Após o homem forçar o último beijo e a tocá-la, Lótus foi surpreendida pela figura de seu sogro voltando do trabalho. “O meu ex-sogro buzinou para mim e o cara perguntou ‘você conhece aquele homem que passou de carro?’, eu falei ‘não, não conheço’. Então ele me liberou, eu não sei se foi por ele ter medo da pessoa ou se ele realmente estava satisfeito com tudo que ele já tinha feito comigo”.

Após ser liberada, a garota correu sem olhar para trás, e, enquanto corria, lembra de ouvir o homem subindo em sua moto e partindo dali. Lótus entrou no carro de seu sogro e conta que não conseguia parar de tremer, tremia tanto ao ponto de ouvir o barulho das duas pernas balançando. “O cheiro dele ficou na minha mente”, admite

“Eu comecei a tremer e a gritar, dava para o condomínio inteiro me escutar gritando de desespero porque eu queria sair daquele lugar. Lembro que eu cheguei lá na casa do meu ex namorado e eu tremia tanto que não conseguia ficar em pé. Eu simplesmente tive que ser carregada para fora do carro”, desabafa, dizendo que não sentia firmeza em suas pernas. “Meu namorado teve que me carregar e ninguém estava entendendo nada do que estava acontecendo”. A garota ressalta o quão horrível se sentiu após o acontecimento. “Eu

senti muito nojo de mim, eu só não queria ter aquele corpo, eu não queria estar em mim”.

Ela admite que naquele dia, não conseguiu contar o real motivo de seu estado. A jovem escondeu o que o homem fez com ela, apenas informando que havia sido assaltada. “Quando eu cheguei na casa do meu ex, ele pegou o carro e foi atrás do cara, aí a mãe dele ficou preocupada e eu também”, lembra.

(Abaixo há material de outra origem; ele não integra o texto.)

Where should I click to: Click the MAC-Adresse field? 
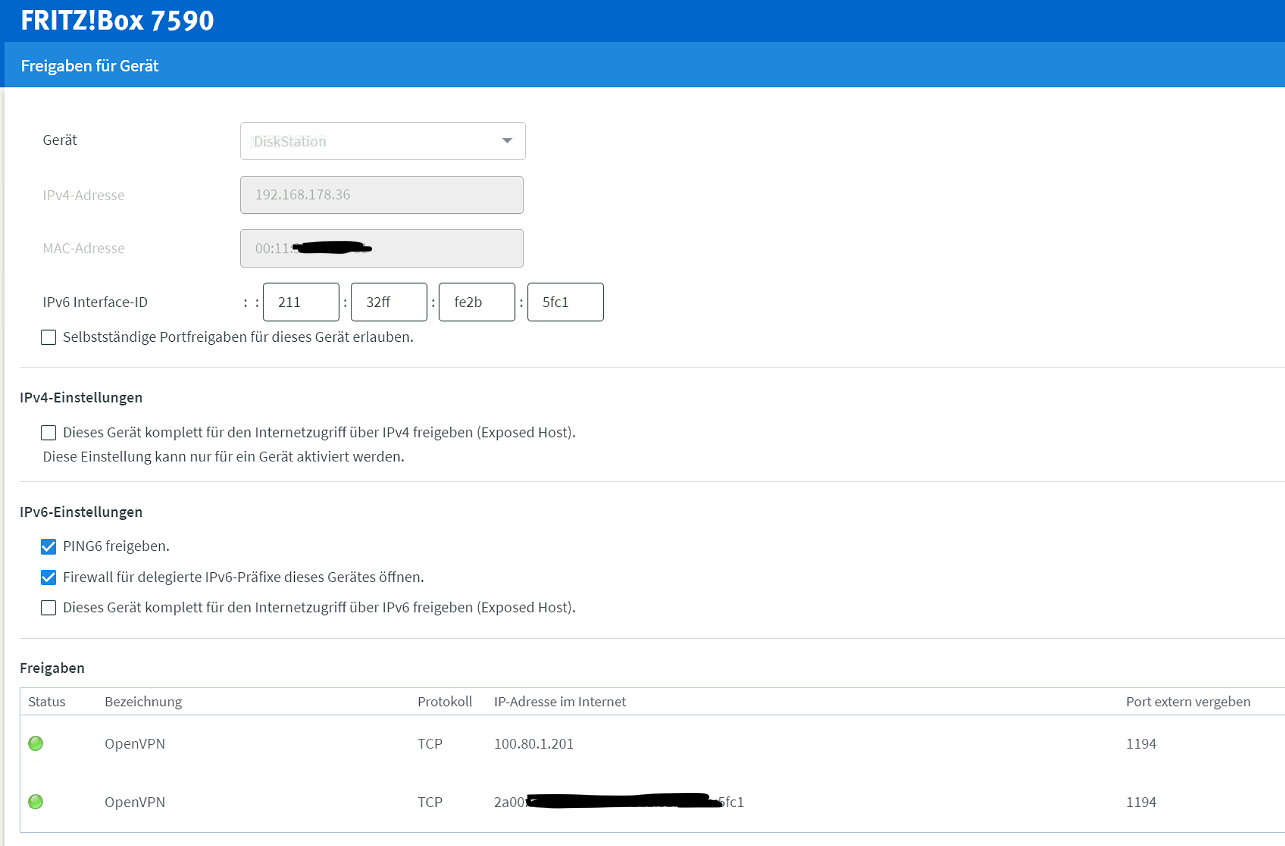[x=382, y=249]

Mesmo sem saber do motivo completo, a família do rapaz foi muito compreensíva com Lótus, mas ela estava tão traumatizada que não conseguia realizar ações simples. “Eu lembro que não conseguia tirar a roupa para tomar banho depois do assalto, eu não conseguia, eu só chorava” desabafa tristemente. “Eu parecia uma criança, eu só sentia que precisava muito ir embora daquele lugar”. Ela ainda relembra que após esse acontecimento, sempre que precisava passar naquele local, isso a fazia reviver o trauma.

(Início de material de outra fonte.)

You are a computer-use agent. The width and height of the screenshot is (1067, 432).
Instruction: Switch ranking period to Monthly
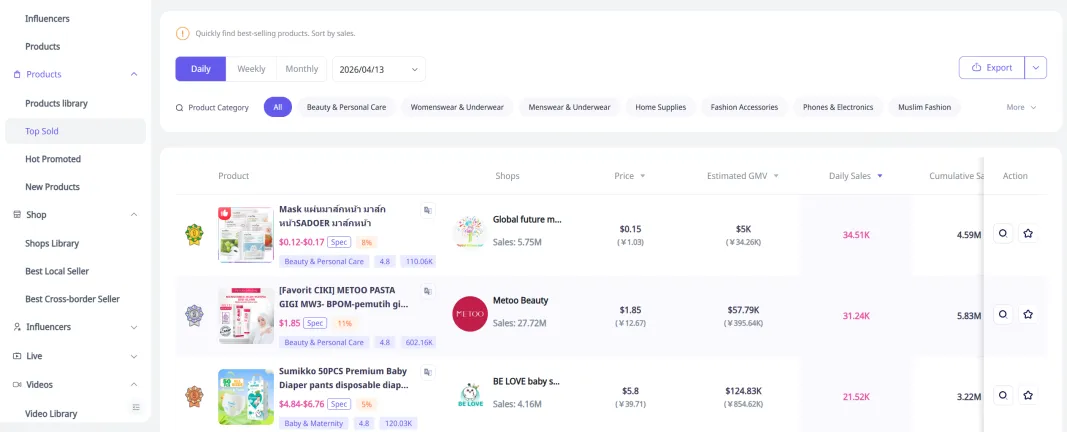coord(301,69)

O que mais entristeceu a garota na época foi não ter tido o apoio de sua família para denunciar quando teve coragem de se abrir. “Eles não me apoiaram em denunciar, porque ficaram com muito medo, mas acho que ficaram com vergonha também, talvez, eu não sei, mas eles não me apoiaram”, diz com pesar. A moça acrescenta que não sentia que eles se importavam com o trauma que ela havia passado. “Eles não conversaram sobre isso comigo e nunca me perguntaram, nem meu ex-namorado, porque ninguém se importa, ninguém se importa. É muito banalizado e as pessoas já se acostumaram com isso”, diz aos prantos, deixando claro que isso é o que mais dói. “Inclusive, meu irmão perguntou a roupa que eu estava usando e se eu estava com o celular na mão. E aí vemos como as pessoas nos desapontam”, acrescenta com um suspiro.

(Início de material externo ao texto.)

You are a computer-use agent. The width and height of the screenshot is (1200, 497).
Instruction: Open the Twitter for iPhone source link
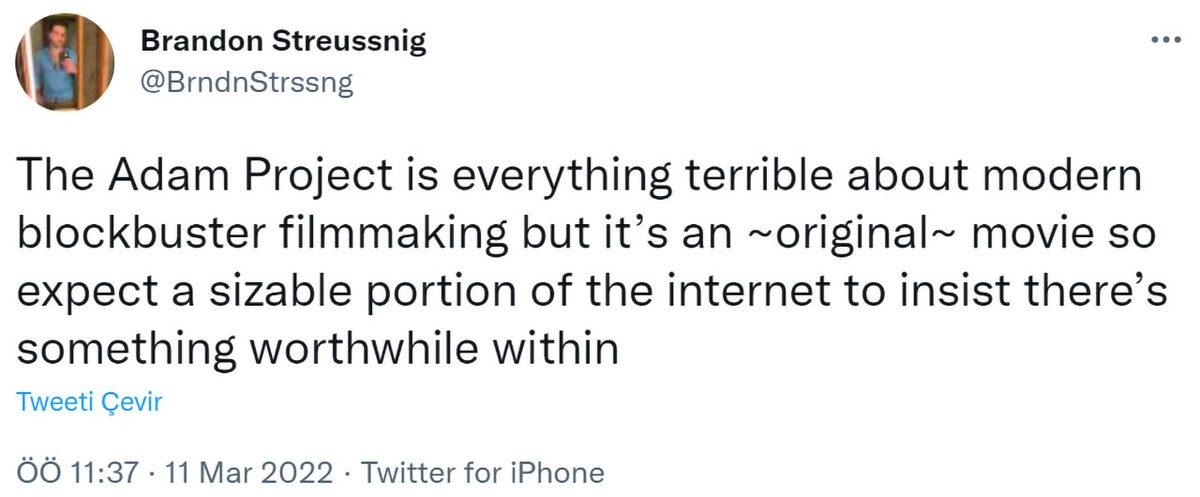(x=482, y=472)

Após esse assalto, a garota conta que passou por momentos intensos causados pelo estresse. “Eu perdi muito cabelo por estresse e nervosismo, e eu estudava em um lugar muito difícil, então foi um tempo extremamente pesado. Eu tive que tomar remédio para parar de cair o cabelo e só depois de um ano eu comecei a fazer terapia, demorou muito”, admite. A terapia ajudou bastante, mas por muito tempo, Lótus teve receio de ficar perto de homens, temendo que o abuso acontecesse novamente.

Quando questionada sobre o que sente, Lótus demonstra solidariedade com todas as mulheres que, infelizmente, estão sujeitas a passar por situações como essa todos os dias. “Eu sinto que eu sempre vou evitar que isso aconteça com uma mulher, se estiver ao meu alcance”, desabafa, deixando claro que a ocasião a despertou para um sentimento de proteção com as pessoas à sua volta. “Só quero que as mulheres cheguem bem em casa”, finaliza.